As you apply throttle, weight is transferred to the rear. This starts to give the rear tires grip. However, you are still on a loose surface, so they won’t grip up immediately. They will continue to slide. Your counter-steer input will need to be maintained to some degree as you accelerate out of the corner onto the straightaway.
Your goal at this point is to keep the counter-steer input as calm as possible and use the throttle pressure to effectively aim the car in the direction you want to go.
In this state of simultaneously counter steering and applying throttle, if you add more throttle, you will add more angle to the car. This is because the rear tires slide more causing the car to increase its amount of rotation.
If you reduce throttle, you will lessen the angle as the rear tires regain grip and the car follows the direction of the counter steer. Small smooth increases or decreases in pressure are necessary to maintain stability of the slide. Try to using your toes and not your whole foot or leg. It doesn’t require being a brute. A little bit goes a long way.

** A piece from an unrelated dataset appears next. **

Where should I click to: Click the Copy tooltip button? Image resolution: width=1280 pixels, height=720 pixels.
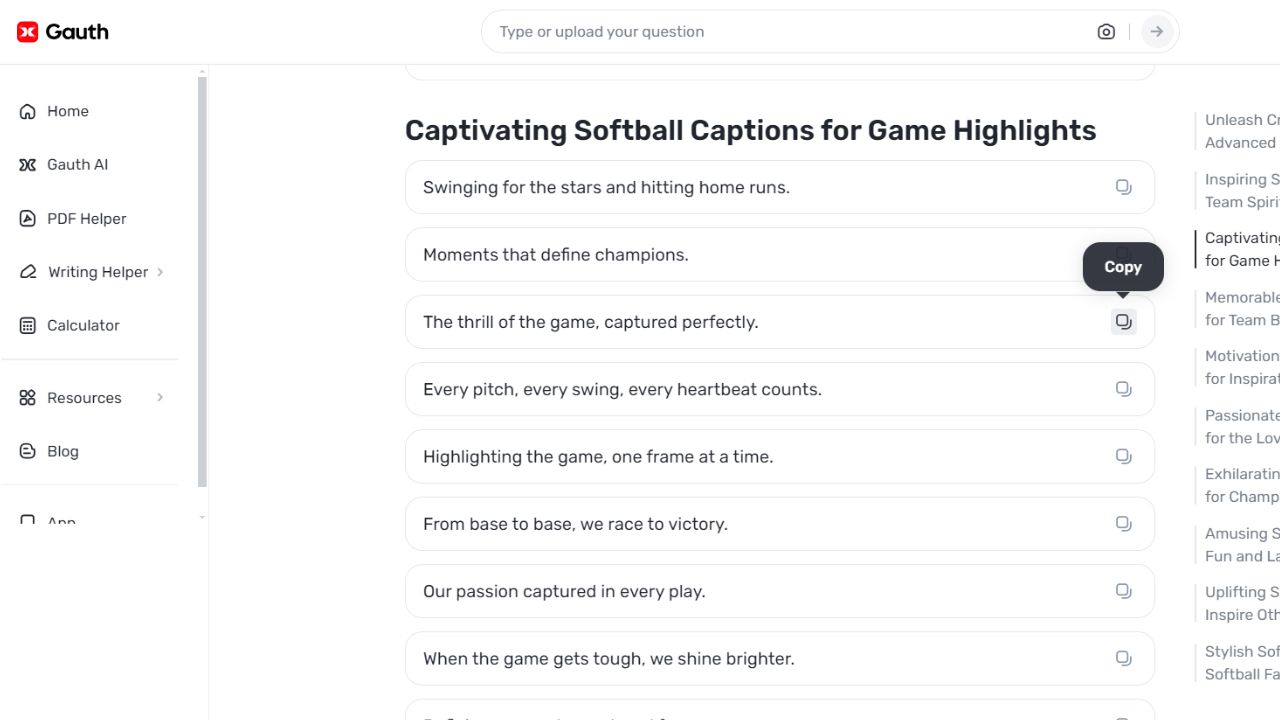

Vision is crucial to a successful throttle steer. Look far ahead and look where you want to actually go. If your vision is too close, your body will attempt to react to every little twitch of the car making it much tougher to maintain smooth inputs. By looking farther ahead, your body has a better sense of the car’s attitude and trajectory allowing it to respond much more smoothly and appropriately.
Because the car slides around so much on the loose surfaces, it is not uncommon to be moving in straight line while counter steering. Maintaining your vision far ahead will ensure your throttle steer is keeping the car is pointed straight in relation to the road and in the direction you want to go.
Congratulations, you are now throttle steering! Remember, holding a big angle drift is not the goal of throttle steer in rally (you’ll look cool for Instagram, but you won’t be going all that fast). Too much angle and you lose time going sideways. But waiting for the car to completely grip up may cost you a few precious moments for forward acceleration.
Throttle steer is about finding the sweet spot between sliding and forward momentum. Drive with your pedals, not with the steering wheel.